* GIVEN INSTRUCTION:
Copy out the lines below, putting "peak label" in place of "peak annotation" everywhere it occurs and changing nothing else.

= = = =

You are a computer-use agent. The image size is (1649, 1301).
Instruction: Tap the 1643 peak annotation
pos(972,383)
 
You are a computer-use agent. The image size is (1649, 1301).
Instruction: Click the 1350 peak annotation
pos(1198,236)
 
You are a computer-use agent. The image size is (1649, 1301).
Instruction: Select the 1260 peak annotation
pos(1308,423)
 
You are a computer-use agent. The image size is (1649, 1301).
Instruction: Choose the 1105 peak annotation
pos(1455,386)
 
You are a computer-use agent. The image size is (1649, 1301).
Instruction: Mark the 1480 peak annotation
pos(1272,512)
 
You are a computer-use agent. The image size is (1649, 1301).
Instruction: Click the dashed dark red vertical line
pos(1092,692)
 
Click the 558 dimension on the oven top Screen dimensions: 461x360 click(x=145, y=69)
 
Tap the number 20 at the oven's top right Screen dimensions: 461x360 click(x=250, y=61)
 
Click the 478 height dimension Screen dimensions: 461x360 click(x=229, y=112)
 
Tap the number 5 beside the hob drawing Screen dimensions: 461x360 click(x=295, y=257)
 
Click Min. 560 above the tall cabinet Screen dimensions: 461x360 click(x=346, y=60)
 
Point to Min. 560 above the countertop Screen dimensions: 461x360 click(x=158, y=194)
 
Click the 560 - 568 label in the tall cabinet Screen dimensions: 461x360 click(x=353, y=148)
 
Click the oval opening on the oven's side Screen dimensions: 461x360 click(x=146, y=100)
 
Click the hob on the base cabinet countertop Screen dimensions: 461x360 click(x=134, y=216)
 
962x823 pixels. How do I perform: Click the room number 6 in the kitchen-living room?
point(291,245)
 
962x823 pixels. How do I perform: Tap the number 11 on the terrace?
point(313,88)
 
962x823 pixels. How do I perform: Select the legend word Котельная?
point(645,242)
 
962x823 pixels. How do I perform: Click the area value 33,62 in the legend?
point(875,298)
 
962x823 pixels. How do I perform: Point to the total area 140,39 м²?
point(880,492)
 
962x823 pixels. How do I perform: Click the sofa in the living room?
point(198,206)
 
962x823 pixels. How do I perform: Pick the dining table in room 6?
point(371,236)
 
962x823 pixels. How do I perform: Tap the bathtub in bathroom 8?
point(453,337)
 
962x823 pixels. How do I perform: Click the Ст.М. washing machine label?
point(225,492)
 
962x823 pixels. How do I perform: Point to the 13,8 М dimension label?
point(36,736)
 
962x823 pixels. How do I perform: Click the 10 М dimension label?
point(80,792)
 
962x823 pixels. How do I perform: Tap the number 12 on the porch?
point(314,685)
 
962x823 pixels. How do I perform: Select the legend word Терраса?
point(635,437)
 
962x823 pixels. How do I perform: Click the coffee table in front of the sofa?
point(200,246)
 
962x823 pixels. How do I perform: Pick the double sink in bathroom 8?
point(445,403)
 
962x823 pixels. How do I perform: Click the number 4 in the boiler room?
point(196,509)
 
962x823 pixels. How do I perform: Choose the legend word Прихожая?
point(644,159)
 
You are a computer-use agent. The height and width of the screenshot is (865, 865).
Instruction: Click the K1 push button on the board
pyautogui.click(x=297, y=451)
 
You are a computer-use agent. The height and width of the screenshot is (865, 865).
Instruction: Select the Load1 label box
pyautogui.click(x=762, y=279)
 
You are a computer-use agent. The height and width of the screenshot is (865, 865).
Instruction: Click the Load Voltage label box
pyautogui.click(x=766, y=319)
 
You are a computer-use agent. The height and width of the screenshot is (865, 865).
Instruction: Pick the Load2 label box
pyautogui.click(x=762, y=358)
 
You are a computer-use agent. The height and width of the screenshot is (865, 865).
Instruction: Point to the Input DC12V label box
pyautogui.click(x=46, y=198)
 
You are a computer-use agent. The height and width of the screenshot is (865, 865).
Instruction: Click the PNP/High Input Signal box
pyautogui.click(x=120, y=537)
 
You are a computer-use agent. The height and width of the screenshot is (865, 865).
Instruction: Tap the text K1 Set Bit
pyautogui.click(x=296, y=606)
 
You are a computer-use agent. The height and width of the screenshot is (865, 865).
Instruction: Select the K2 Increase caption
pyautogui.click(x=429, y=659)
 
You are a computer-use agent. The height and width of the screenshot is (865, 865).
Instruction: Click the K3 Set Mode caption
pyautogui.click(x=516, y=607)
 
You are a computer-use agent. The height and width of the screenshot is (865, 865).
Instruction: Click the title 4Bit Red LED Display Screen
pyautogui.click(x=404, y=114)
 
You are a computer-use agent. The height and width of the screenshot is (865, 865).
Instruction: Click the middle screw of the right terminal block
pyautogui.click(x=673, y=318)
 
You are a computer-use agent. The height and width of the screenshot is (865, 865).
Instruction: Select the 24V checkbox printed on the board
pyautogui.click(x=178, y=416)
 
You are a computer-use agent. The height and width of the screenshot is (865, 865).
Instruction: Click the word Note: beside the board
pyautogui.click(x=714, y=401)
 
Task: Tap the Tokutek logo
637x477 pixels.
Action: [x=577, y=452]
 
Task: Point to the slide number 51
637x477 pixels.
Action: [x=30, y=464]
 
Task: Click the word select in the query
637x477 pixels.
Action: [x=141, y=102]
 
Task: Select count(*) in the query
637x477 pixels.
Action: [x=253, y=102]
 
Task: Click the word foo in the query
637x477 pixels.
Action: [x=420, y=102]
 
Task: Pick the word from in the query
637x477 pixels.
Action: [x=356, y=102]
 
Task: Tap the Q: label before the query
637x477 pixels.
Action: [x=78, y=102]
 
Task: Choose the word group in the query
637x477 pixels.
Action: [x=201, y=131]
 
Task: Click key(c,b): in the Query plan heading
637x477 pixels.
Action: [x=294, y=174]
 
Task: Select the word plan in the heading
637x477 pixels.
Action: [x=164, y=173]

= = = =

* WRITTEN RESPONSE:
You are a computer-use agent. The image size is (1649, 1301).
Instruction: Tap the 1643 peak label
pos(972,383)
 
You are a computer-use agent. The image size is (1649, 1301).
Instruction: Click the 1350 peak label
pos(1198,236)
 
You are a computer-use agent. The image size is (1649, 1301).
Instruction: Select the 1260 peak label
pos(1308,423)
 
You are a computer-use agent. The image size is (1649, 1301).
Instruction: Choose the 1105 peak label
pos(1455,386)
 
You are a computer-use agent. The image size is (1649, 1301).
Instruction: Mark the 1480 peak label
pos(1272,512)
 
You are a computer-use agent. The image size is (1649, 1301).
Instruction: Click the dashed dark red vertical line
pos(1092,692)
 
Click the 558 dimension on the oven top Screen dimensions: 461x360 click(x=145, y=69)
 
Tap the number 20 at the oven's top right Screen dimensions: 461x360 click(x=250, y=61)
 
Click the 478 height dimension Screen dimensions: 461x360 click(x=229, y=112)
 
Tap the number 5 beside the hob drawing Screen dimensions: 461x360 click(x=295, y=257)
 
Click Min. 560 above the tall cabinet Screen dimensions: 461x360 click(x=346, y=60)
 
Point to Min. 560 above the countertop Screen dimensions: 461x360 click(x=158, y=194)
 
Click the 560 - 568 label in the tall cabinet Screen dimensions: 461x360 click(x=353, y=148)
 
Click the oval opening on the oven's side Screen dimensions: 461x360 click(x=146, y=100)
 
Click the hob on the base cabinet countertop Screen dimensions: 461x360 click(x=134, y=216)
 
962x823 pixels. How do I perform: Click the room number 6 in the kitchen-living room?
point(291,245)
 
962x823 pixels. How do I perform: Tap the number 11 on the terrace?
point(313,88)
 
962x823 pixels. How do I perform: Select the legend word Котельная?
point(645,242)
 
962x823 pixels. How do I perform: Click the area value 33,62 in the legend?
point(875,298)
 
962x823 pixels. How do I perform: Point to the total area 140,39 м²?
point(880,492)
 
962x823 pixels. How do I perform: Click the sofa in the living room?
point(198,206)
 
962x823 pixels. How do I perform: Pick the dining table in room 6?
point(371,236)
 
962x823 pixels. How do I perform: Tap the bathtub in bathroom 8?
point(453,337)
 
962x823 pixels. How do I perform: Click the Ст.М. washing machine label?
point(225,492)
 
962x823 pixels. How do I perform: Point to the 13,8 М dimension label?
point(36,736)
 
962x823 pixels. How do I perform: Click the 10 М dimension label?
point(80,792)
 
962x823 pixels. How do I perform: Tap the number 12 on the porch?
point(314,685)
 
962x823 pixels. How do I perform: Select the legend word Терраса?
point(635,437)
 
962x823 pixels. How do I perform: Click the coffee table in front of the sofa?
point(200,246)
 
962x823 pixels. How do I perform: Pick the double sink in bathroom 8?
point(445,403)
 
962x823 pixels. How do I perform: Click the number 4 in the boiler room?
point(196,509)
 
962x823 pixels. How do I perform: Choose the legend word Прихожая?
point(644,159)
 
You are a computer-use agent. The height and width of the screenshot is (865, 865).
Instruction: Click the K1 push button on the board
pyautogui.click(x=297, y=451)
 
You are a computer-use agent. The height and width of the screenshot is (865, 865).
Instruction: Select the Load1 label box
pyautogui.click(x=762, y=279)
 
You are a computer-use agent. The height and width of the screenshot is (865, 865).
Instruction: Click the Load Voltage label box
pyautogui.click(x=766, y=319)
 
You are a computer-use agent. The height and width of the screenshot is (865, 865).
Instruction: Pick the Load2 label box
pyautogui.click(x=762, y=358)
 
You are a computer-use agent. The height and width of the screenshot is (865, 865).
Instruction: Point to the Input DC12V label box
pyautogui.click(x=46, y=198)
 
You are a computer-use agent. The height and width of the screenshot is (865, 865).
Instruction: Click the PNP/High Input Signal box
pyautogui.click(x=120, y=537)
 
You are a computer-use agent. The height and width of the screenshot is (865, 865).
Instruction: Tap the text K1 Set Bit
pyautogui.click(x=296, y=606)
 
You are a computer-use agent. The height and width of the screenshot is (865, 865).
Instruction: Select the K2 Increase caption
pyautogui.click(x=429, y=659)
 
You are a computer-use agent. The height and width of the screenshot is (865, 865).
Instruction: Click the K3 Set Mode caption
pyautogui.click(x=516, y=607)
 
You are a computer-use agent. The height and width of the screenshot is (865, 865).
Instruction: Click the title 4Bit Red LED Display Screen
pyautogui.click(x=404, y=114)
 
You are a computer-use agent. The height and width of the screenshot is (865, 865).
Instruction: Click the middle screw of the right terminal block
pyautogui.click(x=673, y=318)
 
You are a computer-use agent. The height and width of the screenshot is (865, 865).
Instruction: Select the 24V checkbox printed on the board
pyautogui.click(x=178, y=416)
 
You are a computer-use agent. The height and width of the screenshot is (865, 865).
Instruction: Click the word Note: beside the board
pyautogui.click(x=714, y=401)
 
Task: Tap the Tokutek logo
637x477 pixels.
Action: [x=577, y=452]
 
Task: Point to the slide number 51
637x477 pixels.
Action: [x=30, y=464]
 
Task: Click the word select in the query
637x477 pixels.
Action: [x=141, y=102]
 
Task: Select count(*) in the query
637x477 pixels.
Action: [x=253, y=102]
 
Task: Click the word foo in the query
637x477 pixels.
Action: [x=420, y=102]
 
Task: Pick the word from in the query
637x477 pixels.
Action: [x=356, y=102]
 
Task: Tap the Q: label before the query
637x477 pixels.
Action: [x=78, y=102]
 
Task: Choose the word group in the query
637x477 pixels.
Action: [x=201, y=131]
 
Task: Click key(c,b): in the Query plan heading
637x477 pixels.
Action: [x=294, y=174]
 
Task: Select the word plan in the heading
637x477 pixels.
Action: [x=164, y=173]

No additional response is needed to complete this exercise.